* TO DO *
Work out how many lines of the data below hold the string "text". Answer with that number alone.

[Collected data]
_ _ _ _ _

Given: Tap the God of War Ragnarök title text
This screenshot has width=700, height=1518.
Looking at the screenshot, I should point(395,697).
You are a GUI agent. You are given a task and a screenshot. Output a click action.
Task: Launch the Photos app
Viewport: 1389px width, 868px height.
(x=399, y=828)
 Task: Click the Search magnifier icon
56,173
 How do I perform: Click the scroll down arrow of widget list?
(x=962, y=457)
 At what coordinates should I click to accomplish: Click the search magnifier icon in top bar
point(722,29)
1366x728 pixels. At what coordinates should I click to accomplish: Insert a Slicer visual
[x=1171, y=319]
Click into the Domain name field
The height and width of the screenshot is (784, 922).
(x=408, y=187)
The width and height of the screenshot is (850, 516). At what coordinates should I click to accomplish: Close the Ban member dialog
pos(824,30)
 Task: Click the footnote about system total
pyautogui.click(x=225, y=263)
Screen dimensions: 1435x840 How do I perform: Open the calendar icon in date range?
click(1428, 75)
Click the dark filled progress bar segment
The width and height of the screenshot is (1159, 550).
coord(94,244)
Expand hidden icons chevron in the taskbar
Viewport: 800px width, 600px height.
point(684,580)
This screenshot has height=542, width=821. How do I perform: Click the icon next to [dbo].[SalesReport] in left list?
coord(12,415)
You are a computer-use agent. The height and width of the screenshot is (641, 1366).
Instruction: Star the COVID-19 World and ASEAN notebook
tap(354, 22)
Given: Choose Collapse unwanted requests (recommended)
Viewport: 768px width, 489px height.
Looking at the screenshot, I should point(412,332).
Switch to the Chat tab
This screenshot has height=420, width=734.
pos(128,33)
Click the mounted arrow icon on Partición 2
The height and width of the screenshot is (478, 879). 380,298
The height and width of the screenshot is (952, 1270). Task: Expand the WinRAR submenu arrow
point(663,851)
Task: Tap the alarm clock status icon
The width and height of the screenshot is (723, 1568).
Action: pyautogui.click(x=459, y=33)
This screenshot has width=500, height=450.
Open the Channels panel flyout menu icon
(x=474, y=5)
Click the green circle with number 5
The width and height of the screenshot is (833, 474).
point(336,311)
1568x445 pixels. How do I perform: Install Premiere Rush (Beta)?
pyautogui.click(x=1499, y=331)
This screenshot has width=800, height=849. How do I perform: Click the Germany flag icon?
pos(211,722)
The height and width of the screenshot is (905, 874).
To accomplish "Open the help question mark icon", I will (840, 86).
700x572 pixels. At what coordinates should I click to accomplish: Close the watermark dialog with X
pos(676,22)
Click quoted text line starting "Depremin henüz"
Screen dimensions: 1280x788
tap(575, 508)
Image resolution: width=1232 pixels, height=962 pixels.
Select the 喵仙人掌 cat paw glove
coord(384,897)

_ _ _ _ _

* THE COMPLETED TASK *
2